Two, I think most of the enterprise CIOs that I talk to, they all want to take a victory lap on digital transformation. And so they get an tremendous halo effect from this. It’s not intended, but it’s almost like we’ve become a handler to them and that we’re like, ‘Oh, we’re going to put you in AdWeek, we’re going to put you here, we’re going to have you there, we’ve done a whole social campaign around what you’re doing’. We hear from a lot of these people that it serves their company well in terms of business value, but it also serves their careers. They get promotions, they get visibility.
Another factor that comes into play in keeping customers open to stepping up is the work of Salesforce’s Ignite team and its Customer Success Group, she adds. The work of such teams can make customers happy to speak about their work even before the projects are safely completed and execs can point to tangible successes and benefits:
Even when there isn’t something fully productized [in terms of demonstrable ROI], we have already gone in to the customer, almost like a Bain or a McKinsey, and built a strategy map. Maybe the champion was a VP or a senior director, but [the project has] already been socialized and there’s sponsorship for it internally.

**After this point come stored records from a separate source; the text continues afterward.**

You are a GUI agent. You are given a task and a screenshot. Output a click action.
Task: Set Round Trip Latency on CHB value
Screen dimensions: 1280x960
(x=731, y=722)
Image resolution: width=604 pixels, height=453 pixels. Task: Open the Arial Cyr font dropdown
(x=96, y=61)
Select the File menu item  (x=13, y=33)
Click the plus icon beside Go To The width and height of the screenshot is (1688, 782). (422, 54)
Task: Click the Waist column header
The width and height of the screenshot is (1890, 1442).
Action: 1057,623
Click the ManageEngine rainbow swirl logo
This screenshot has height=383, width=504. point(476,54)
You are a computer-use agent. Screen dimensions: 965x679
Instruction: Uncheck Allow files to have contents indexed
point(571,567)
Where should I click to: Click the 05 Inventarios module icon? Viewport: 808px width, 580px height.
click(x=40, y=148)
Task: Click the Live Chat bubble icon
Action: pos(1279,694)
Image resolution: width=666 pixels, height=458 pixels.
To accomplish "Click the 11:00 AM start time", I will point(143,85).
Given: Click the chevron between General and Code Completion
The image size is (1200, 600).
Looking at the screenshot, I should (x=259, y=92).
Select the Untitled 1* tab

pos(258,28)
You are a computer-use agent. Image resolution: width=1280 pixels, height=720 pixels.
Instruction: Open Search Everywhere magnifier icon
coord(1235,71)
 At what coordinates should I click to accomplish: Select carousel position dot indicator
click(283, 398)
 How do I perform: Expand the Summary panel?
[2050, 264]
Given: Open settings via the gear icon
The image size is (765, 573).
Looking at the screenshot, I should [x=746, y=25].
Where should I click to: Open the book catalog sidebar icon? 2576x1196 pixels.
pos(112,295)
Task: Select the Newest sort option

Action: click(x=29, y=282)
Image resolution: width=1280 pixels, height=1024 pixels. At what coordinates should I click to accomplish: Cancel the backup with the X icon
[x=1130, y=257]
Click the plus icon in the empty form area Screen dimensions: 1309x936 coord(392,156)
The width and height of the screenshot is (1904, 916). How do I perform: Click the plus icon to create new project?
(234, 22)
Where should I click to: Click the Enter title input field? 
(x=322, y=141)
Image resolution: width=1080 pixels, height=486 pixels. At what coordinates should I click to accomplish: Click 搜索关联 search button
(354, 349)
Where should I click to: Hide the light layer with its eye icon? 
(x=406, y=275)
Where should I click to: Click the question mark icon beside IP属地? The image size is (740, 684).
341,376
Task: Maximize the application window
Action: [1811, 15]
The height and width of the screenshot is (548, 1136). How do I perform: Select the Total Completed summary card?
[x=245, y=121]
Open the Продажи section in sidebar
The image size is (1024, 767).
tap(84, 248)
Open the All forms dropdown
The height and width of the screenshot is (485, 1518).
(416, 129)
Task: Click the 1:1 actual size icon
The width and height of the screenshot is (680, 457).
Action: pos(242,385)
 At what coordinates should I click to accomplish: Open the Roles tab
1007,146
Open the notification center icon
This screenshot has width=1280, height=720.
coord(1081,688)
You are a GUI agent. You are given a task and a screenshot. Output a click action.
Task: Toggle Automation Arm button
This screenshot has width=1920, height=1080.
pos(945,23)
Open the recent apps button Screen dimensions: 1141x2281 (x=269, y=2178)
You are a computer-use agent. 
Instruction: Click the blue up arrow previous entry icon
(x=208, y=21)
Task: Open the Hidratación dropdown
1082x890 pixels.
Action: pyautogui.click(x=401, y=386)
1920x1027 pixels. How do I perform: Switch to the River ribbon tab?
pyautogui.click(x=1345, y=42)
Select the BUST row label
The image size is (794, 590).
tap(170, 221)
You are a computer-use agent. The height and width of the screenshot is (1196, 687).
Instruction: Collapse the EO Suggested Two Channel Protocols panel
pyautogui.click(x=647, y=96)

She points to the recently announced Customer 360 offering as a case in point the role of footwear firm as part of the pilot program:
It’s a big deal for Crocs right now if you read the news. I had someone ask, ‘Are they going out of business?’. They’re not going out of business, they’re actually increasing their profitability online. They over-rotated on brick-and-mortar. They have 400 stores. They’re going to take it down 150 stores rapidly. For them to put their neck on the line and say they’re going to do Customer 360, it’s part of a strategic change that they’re making in their business model. It started several levels down from the CEO and CFO, but now the CEO and CFO do know and know that we’re talking about them.
My take
The vast majority of our recent Dreamforce coverage was built around customer stories. And I’ll say it again and again and again – no-one is a more powerful advocate for your company and your products than your customers. End of story.
There are vendor events however that the diginomica team attends where getting at decent use case exemplars is akin to getting blood from a stone. A common complaint I hear when doing media consultancy work with vendors is how difficult it can be to get customers to talk. All I can say to such comments is to acknowledge that yes, it does take effort, but to advocate the value that it brings.